GSoC Application 2008
About your organization
What is your Organization's Name?
Mercurial (a project of the Software Freedom Conservancy)What is your Organization's Homepage?
Describe your organization.
We are basically just a group of people working on the Mercurial distributed version control system. We mostly communicate using our mailing lists and our IRC channel. We are leg.ally part of the Software Freedom Conservancy.Why is your organization applying to participate in GSoC 2008? What do you hope to gain by participating?
We hope to gain new developers and some development effort. We also hope we can provide the students that participate with a useful and meaningful Free Software experience.Did your organization participate in previous GSoC years? If so, please summarize your involvement and the successes and failures of your student projects. (optional)
No, we haven't participated before.If your organization has not previously participated in GSoC, have you applied in the past? If so, for what year(s)? (optional)
We applied in 2006, but got turned down (or were too late turning in our application).What license does your project use?
The GNU General Public License, version 2.URL for your ideas page
http://www.selenic.com/mercurial/wiki/index.cgi/SummerOfCode
What is the main development mailing list for your organization?
Where is the main IRC channel for your organization?
#mercurial on irc.freenode.netDoes your organization have an application template you would like to see students use? If so, please provide it now. (optional)
No, we do not have a template.Who will be your backup organization administrator? Please enter their Google Account address. We will email them to confirm, your organization will not become active until they respond. (optional)
peter.arrenbrecht
About your mentors
What criteria did you use to select these individuals as mentors? Please be as specific as possible.
They have made significant contributions to the Mercurial code base and have been active regularly on the mailing lists and/or IRC.Who will your mentors be? Please enter their Google Account address separated by commas. If your organization is accepted we will email each mentor to invite them to take part. (optional)
djc.ochtman, peter.arrenbrecht
About The Program
What is your plan for dealing with disappearing students?

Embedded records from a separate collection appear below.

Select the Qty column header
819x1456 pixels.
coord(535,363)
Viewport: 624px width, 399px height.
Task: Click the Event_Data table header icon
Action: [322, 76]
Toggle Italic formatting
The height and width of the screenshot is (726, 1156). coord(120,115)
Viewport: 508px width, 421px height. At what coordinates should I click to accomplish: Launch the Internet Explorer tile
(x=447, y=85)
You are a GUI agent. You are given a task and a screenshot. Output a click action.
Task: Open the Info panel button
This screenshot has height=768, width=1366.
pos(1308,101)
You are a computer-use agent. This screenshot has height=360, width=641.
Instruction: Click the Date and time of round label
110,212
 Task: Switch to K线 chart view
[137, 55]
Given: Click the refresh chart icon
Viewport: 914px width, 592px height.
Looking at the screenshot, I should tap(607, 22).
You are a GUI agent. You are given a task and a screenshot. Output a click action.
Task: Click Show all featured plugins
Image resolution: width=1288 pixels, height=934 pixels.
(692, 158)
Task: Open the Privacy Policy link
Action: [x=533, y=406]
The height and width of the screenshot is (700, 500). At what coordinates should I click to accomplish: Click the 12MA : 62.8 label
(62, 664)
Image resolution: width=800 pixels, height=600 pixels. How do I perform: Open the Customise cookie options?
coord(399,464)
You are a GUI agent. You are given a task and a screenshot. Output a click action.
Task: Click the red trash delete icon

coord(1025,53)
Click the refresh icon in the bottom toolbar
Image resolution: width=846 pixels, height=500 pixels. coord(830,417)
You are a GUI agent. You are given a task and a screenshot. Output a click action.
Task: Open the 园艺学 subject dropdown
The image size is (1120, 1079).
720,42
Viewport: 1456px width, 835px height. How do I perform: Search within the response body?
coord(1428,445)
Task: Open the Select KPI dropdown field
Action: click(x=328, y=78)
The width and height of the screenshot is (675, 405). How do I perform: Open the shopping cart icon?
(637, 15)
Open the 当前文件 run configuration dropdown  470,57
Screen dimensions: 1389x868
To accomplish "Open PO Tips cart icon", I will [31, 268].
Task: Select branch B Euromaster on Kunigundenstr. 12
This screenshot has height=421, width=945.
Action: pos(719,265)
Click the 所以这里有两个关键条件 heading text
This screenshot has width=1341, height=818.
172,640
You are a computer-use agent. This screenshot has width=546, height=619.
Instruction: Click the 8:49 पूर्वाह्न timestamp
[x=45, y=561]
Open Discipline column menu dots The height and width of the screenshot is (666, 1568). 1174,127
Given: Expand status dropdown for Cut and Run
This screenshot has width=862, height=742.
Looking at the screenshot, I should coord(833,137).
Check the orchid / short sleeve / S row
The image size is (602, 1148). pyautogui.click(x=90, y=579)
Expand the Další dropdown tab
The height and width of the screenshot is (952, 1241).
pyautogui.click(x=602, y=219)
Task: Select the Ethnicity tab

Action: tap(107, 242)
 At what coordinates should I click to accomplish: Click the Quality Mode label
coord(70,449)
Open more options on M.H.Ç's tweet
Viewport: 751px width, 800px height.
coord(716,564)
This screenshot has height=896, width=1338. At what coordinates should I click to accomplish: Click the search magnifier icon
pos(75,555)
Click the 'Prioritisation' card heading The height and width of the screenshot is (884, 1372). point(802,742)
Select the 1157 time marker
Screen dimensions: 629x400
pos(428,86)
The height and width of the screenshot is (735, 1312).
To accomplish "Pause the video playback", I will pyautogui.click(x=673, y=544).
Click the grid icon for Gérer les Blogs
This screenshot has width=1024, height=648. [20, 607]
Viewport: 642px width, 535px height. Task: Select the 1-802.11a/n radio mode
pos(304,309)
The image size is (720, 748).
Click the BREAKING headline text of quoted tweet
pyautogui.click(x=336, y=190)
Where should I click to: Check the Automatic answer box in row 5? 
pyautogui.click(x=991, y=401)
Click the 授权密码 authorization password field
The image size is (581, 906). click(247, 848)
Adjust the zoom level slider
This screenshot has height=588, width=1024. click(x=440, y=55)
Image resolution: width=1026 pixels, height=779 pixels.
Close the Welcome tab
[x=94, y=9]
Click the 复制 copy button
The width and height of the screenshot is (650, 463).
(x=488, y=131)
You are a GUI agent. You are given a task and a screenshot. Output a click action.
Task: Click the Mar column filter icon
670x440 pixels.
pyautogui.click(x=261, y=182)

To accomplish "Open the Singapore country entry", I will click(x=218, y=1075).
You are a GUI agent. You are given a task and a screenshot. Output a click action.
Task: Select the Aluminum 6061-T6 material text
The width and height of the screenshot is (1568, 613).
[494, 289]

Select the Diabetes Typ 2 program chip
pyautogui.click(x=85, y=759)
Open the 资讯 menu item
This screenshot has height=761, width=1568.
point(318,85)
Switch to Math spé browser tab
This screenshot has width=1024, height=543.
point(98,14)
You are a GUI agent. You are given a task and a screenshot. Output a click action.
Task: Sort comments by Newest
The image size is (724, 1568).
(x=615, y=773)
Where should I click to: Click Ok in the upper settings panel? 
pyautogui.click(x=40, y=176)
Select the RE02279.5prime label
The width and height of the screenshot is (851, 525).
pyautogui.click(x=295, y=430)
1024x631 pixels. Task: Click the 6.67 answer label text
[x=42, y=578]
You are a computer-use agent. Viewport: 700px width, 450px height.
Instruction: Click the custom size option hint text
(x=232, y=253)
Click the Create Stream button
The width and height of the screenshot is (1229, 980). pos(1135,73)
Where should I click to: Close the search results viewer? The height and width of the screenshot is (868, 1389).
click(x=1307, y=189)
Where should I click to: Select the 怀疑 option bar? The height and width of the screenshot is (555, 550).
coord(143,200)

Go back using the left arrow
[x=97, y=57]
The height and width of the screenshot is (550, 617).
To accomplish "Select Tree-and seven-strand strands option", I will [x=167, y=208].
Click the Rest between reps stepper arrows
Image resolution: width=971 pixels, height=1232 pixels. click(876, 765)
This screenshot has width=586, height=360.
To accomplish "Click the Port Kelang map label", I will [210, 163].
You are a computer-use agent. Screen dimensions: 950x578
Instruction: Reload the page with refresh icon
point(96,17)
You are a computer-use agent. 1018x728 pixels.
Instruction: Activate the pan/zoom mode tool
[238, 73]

We want all participating students to set up a public Mercurial repository containing any code they write or documentation on their project. This way, at least their work will not be lost should they disappear. Also, we will of course go through some effort to try and retain them, by contacting them by email at least each week for a month before declaring the project as dead.What is your plan for dealing with disappearing mentors?
Since we have an active community, we will try to deal with this by having the community pitch in at all times. While the mentors will be the primary point of contact for the students, we would like the students to fully integrate into our community, using mailing lists, wiki, bug tracker and IRC to keep in touch. This way, we should be able to compensate for the loss of a mentor by having others contribute some time & effort to the cause. For this, we've already had some buy-in from active developers who do not have the time to be full-on mentors, but who would like to help out on a less fixed basis. We will of course also ask mentors to help out if one of the other mentors is unable to do the job.
What steps will you take to encourage students to interact with your project's community before, during and after the program?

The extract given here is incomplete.